***** Material provided

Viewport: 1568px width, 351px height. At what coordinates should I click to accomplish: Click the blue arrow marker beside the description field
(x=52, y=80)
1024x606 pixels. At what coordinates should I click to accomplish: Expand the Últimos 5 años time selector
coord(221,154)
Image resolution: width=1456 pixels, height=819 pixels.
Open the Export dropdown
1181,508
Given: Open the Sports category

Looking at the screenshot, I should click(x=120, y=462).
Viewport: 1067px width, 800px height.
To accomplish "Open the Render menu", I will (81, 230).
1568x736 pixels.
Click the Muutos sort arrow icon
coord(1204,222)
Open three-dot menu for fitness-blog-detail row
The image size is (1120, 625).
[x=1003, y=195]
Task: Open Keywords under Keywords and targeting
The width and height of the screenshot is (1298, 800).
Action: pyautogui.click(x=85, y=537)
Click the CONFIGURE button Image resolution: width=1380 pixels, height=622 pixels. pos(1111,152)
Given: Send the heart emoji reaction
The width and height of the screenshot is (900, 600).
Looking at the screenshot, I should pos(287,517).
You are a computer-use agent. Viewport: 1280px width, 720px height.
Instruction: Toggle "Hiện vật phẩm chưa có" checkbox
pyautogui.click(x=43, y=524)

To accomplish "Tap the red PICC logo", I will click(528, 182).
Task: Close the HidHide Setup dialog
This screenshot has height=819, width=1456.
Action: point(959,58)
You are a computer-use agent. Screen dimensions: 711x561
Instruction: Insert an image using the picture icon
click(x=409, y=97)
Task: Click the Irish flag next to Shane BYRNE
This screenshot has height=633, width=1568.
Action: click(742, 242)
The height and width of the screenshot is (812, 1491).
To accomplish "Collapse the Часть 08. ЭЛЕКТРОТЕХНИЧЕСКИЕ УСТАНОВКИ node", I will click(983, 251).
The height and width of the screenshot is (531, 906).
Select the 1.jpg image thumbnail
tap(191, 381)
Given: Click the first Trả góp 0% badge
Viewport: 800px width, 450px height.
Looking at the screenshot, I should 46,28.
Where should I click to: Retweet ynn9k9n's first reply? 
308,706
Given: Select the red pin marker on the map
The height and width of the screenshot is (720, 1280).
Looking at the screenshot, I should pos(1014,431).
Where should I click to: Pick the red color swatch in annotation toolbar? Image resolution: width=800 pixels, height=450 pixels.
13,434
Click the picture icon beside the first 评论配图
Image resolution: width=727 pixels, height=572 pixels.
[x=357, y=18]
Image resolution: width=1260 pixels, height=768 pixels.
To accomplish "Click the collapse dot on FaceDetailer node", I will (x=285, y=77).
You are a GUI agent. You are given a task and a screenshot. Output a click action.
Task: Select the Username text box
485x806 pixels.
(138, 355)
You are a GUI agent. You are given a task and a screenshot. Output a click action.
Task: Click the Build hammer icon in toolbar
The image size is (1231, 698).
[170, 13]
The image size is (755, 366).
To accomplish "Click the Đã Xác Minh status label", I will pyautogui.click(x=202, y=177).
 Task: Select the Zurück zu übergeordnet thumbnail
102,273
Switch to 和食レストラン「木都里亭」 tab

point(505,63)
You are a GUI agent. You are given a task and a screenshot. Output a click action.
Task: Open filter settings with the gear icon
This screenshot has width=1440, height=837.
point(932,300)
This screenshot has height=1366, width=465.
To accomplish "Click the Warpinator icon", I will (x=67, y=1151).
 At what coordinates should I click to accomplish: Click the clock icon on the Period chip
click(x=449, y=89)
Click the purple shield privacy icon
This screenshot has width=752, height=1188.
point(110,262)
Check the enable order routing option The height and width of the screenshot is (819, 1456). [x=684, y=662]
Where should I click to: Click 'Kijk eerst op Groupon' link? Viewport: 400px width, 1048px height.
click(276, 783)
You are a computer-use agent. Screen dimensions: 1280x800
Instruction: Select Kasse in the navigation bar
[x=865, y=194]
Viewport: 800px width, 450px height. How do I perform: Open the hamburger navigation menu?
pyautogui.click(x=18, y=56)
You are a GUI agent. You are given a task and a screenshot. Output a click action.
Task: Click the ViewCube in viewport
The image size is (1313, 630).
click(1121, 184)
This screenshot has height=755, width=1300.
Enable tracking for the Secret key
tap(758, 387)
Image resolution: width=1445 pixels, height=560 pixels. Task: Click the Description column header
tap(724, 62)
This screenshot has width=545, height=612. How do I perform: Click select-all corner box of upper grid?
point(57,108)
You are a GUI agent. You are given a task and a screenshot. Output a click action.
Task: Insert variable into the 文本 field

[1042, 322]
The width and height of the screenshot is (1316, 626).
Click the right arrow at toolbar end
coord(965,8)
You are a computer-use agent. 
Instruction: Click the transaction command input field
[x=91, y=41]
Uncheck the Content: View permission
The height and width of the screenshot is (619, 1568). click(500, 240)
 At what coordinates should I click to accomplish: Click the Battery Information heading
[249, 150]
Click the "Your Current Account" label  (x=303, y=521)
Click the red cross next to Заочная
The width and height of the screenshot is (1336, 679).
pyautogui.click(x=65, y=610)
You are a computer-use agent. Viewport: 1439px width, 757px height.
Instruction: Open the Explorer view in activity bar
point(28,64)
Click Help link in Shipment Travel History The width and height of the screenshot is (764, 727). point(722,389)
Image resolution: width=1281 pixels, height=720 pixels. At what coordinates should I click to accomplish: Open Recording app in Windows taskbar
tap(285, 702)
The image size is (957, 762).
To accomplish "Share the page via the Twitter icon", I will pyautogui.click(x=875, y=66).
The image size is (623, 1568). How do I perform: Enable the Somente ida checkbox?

**********

*What to work on*. Where does the word "label" appear in the records? Copy every line that holds it.

*Answer section*.
To accomplish "Click the Đã Xác Minh status label", I will pyautogui.click(x=202, y=177).
Click the "Your Current Account" label  (x=303, y=521)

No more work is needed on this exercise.